# [WORK REQUIRED]
Gather each line of the data below that contains the word "accomplish". Treat uppercase and lowercase as different.

# [RECORD SET]
________________________________________

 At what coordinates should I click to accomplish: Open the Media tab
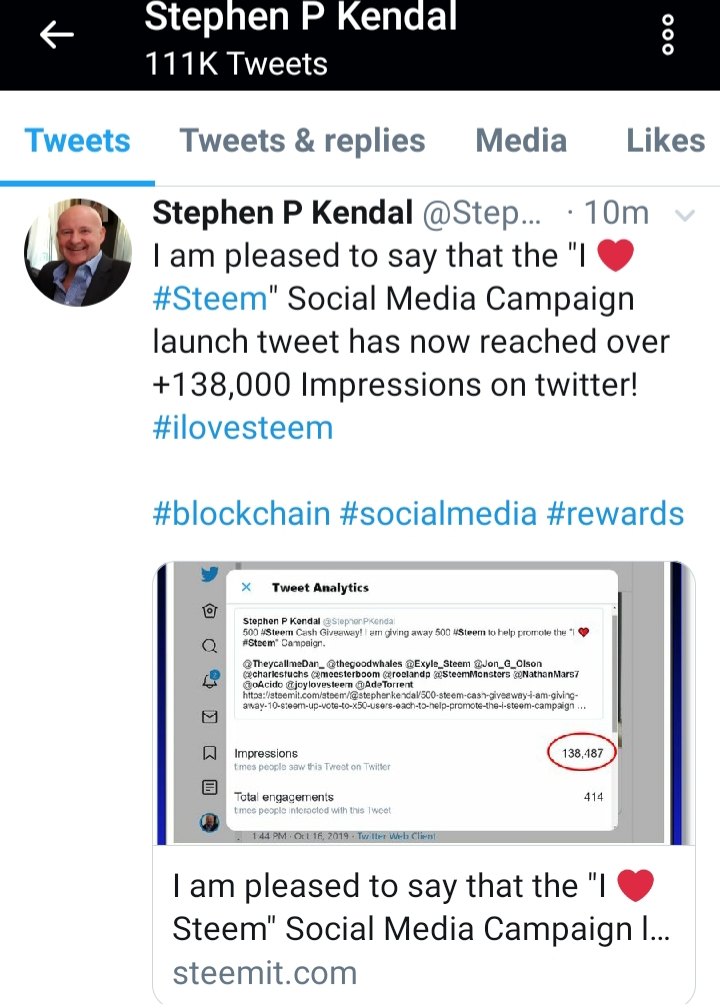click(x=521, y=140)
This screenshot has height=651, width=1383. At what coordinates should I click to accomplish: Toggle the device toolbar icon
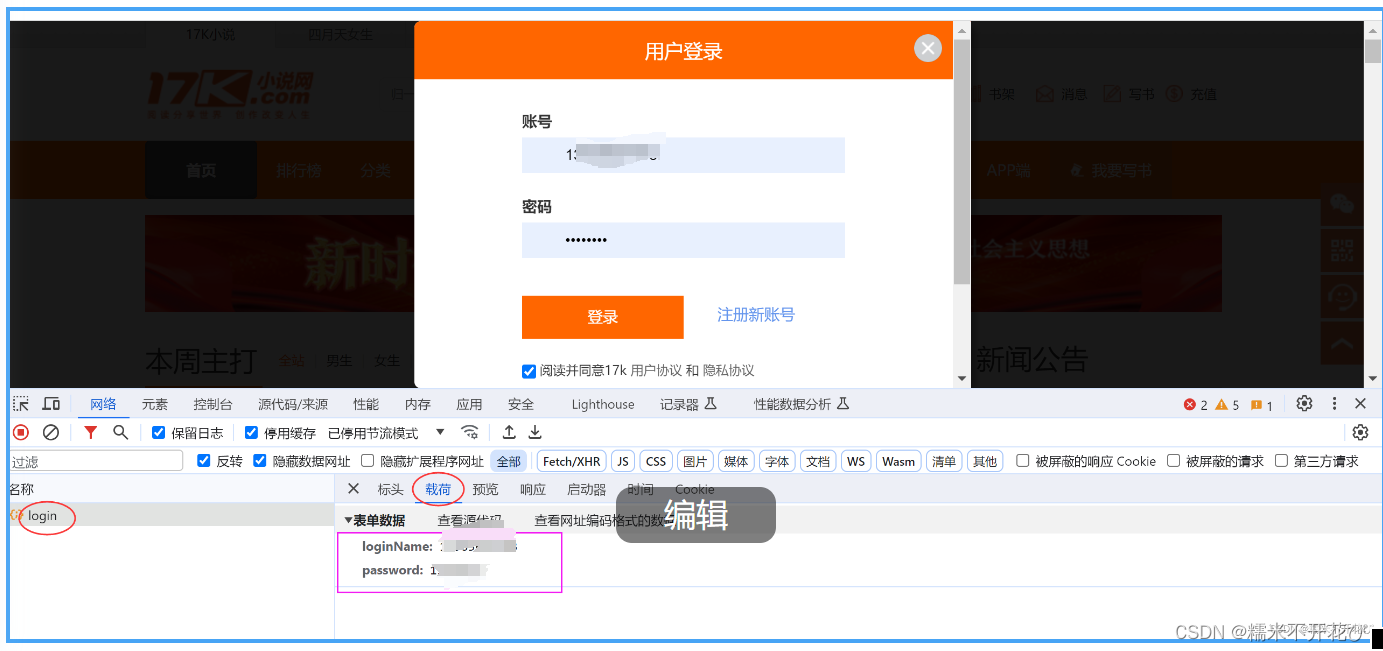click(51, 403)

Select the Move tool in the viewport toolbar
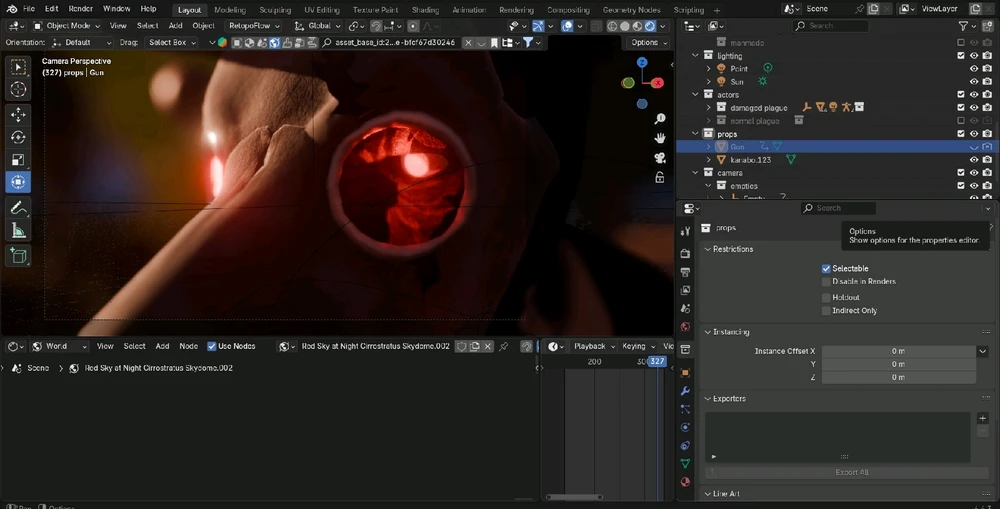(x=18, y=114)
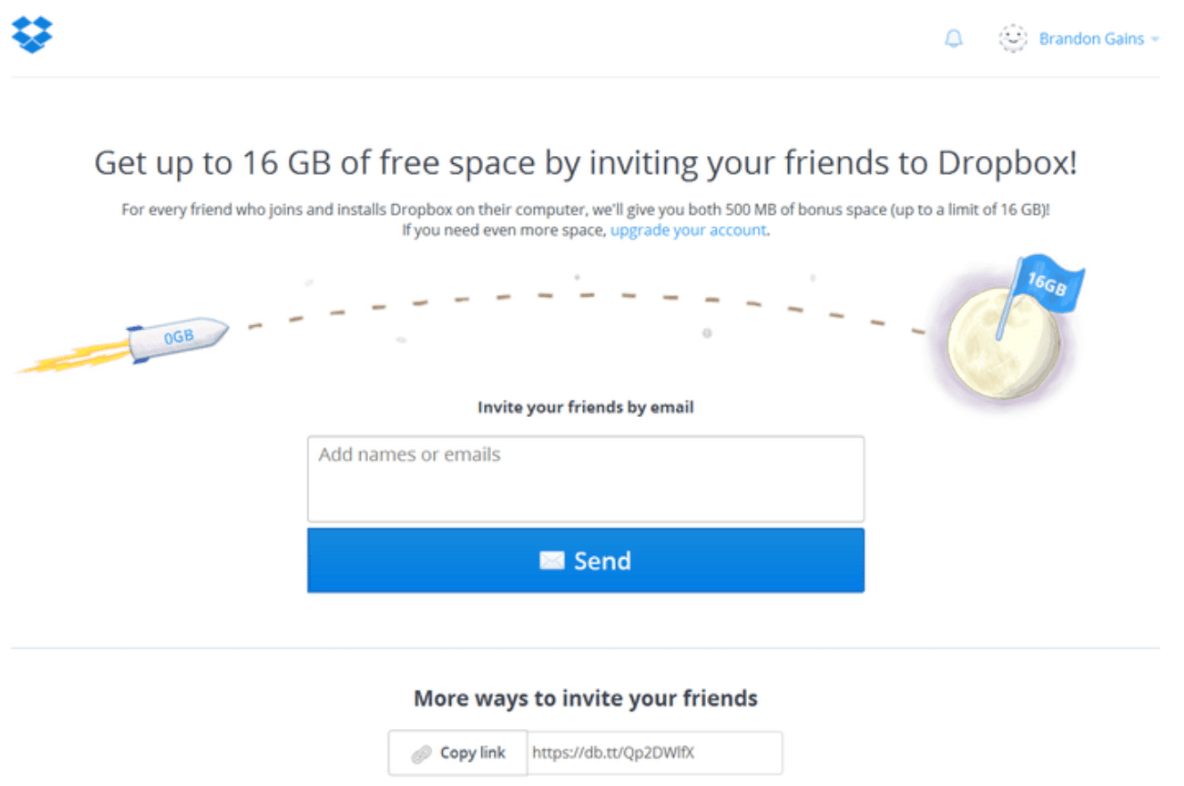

________________________________________

# [FULL SOLUTION]
 At what coordinates should I click to accomplish: Open the Media tab
This screenshot has height=651, width=1383. At what coordinates should I click to accomplish: Toggle the device toolbar icon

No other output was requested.